What you need to do:
Show each line of the entries below in which the word "computer" appears.

Information given:

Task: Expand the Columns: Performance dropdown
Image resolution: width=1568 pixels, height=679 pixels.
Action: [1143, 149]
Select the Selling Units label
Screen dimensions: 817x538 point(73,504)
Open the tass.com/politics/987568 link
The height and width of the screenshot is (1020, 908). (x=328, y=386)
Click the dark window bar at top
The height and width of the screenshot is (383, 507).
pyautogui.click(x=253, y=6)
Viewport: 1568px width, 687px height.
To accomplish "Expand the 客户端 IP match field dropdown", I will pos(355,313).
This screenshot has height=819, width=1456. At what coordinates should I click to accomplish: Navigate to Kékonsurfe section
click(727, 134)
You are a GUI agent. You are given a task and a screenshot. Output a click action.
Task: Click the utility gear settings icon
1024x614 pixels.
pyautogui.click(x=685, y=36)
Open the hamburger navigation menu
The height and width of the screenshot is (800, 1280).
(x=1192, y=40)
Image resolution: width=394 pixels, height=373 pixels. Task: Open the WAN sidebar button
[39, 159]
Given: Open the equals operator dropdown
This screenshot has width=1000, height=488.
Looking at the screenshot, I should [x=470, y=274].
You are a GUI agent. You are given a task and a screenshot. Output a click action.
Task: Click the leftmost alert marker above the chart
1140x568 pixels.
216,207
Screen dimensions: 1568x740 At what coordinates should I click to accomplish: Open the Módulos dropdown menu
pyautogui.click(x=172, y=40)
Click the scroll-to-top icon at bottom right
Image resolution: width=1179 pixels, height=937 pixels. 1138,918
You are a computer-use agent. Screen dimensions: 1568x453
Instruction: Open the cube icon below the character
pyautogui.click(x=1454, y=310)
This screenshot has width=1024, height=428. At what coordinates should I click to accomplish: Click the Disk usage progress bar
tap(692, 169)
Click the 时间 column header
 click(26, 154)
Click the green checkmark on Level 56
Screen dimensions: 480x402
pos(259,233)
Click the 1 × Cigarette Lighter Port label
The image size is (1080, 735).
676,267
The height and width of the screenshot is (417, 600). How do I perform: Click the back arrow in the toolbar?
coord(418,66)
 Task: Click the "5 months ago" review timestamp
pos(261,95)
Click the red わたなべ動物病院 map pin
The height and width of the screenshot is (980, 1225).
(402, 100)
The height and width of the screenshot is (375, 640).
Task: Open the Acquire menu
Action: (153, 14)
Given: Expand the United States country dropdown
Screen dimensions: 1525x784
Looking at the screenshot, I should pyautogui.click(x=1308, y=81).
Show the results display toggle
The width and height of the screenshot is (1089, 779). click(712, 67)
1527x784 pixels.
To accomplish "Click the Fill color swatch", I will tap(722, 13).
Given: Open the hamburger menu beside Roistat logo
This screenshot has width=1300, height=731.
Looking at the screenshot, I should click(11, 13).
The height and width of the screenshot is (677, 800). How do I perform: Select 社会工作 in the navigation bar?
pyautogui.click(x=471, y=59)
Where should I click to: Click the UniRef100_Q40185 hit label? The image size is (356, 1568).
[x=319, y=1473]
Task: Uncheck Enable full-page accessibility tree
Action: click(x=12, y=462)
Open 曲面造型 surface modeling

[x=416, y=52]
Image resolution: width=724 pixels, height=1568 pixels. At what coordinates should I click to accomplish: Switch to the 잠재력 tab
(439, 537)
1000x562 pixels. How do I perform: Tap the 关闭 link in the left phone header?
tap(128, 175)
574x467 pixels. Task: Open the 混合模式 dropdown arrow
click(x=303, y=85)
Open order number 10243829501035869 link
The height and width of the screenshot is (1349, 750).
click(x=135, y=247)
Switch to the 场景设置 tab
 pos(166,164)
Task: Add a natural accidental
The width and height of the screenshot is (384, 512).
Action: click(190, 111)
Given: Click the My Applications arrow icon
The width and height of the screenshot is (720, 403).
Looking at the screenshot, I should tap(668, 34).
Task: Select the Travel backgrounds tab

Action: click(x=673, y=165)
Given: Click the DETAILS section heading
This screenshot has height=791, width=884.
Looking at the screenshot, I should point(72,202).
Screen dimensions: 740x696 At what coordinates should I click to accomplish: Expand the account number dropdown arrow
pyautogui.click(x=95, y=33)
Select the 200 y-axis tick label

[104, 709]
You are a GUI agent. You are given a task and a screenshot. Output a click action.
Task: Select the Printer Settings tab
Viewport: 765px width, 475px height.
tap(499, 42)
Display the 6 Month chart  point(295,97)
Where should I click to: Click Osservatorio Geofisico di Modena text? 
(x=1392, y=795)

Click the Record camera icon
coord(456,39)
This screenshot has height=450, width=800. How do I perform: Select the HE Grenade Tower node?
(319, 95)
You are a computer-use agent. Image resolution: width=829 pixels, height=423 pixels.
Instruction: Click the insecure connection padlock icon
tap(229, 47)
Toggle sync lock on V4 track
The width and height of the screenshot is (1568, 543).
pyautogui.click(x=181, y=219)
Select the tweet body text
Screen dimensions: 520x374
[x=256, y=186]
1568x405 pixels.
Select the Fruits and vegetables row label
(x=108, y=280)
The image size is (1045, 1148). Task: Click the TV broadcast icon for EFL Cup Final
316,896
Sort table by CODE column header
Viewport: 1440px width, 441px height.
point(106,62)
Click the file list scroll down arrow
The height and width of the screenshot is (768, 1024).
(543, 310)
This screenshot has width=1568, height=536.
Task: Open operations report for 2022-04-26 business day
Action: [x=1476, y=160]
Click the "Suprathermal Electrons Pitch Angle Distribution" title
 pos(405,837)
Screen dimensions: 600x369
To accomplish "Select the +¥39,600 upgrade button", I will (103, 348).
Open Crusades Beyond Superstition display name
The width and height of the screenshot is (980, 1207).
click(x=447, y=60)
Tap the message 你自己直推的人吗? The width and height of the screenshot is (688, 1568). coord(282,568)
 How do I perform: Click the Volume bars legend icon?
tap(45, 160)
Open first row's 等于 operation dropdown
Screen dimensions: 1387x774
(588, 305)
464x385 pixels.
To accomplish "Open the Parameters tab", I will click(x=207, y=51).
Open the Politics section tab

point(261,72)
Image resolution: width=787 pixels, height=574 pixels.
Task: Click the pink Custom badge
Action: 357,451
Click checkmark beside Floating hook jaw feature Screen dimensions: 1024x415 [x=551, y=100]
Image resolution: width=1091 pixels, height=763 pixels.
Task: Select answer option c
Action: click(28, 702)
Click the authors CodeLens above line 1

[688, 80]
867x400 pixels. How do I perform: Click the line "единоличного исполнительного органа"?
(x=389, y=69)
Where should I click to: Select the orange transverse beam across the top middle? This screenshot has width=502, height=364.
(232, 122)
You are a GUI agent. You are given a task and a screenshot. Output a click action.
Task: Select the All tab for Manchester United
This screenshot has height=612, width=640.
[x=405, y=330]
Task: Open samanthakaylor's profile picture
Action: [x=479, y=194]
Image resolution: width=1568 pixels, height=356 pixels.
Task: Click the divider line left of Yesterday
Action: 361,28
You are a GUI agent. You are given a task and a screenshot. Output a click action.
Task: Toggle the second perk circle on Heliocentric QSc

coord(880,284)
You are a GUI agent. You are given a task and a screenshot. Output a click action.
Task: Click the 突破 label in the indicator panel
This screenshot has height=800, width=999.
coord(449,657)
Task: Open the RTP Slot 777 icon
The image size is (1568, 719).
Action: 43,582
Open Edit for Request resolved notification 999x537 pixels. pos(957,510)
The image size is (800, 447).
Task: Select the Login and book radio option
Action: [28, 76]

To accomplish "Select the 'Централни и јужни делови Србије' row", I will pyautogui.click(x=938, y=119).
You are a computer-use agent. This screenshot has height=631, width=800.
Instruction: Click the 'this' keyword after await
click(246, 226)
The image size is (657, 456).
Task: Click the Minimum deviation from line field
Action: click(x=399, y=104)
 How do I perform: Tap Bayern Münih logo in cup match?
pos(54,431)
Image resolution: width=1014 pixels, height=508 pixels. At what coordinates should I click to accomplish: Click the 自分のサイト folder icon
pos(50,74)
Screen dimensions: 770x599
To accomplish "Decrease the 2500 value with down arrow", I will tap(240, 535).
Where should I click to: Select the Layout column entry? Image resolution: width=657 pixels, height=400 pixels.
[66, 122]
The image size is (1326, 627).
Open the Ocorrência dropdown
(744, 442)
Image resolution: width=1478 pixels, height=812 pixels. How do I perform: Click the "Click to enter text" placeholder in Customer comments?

Task result:
You are a computer-use agent. Screen dimensions: 1568x453
You are a computer-use agent. Image resolution: width=829 pixels, height=423 pixels.
You are a computer-use agent. This screenshot has height=631, width=800.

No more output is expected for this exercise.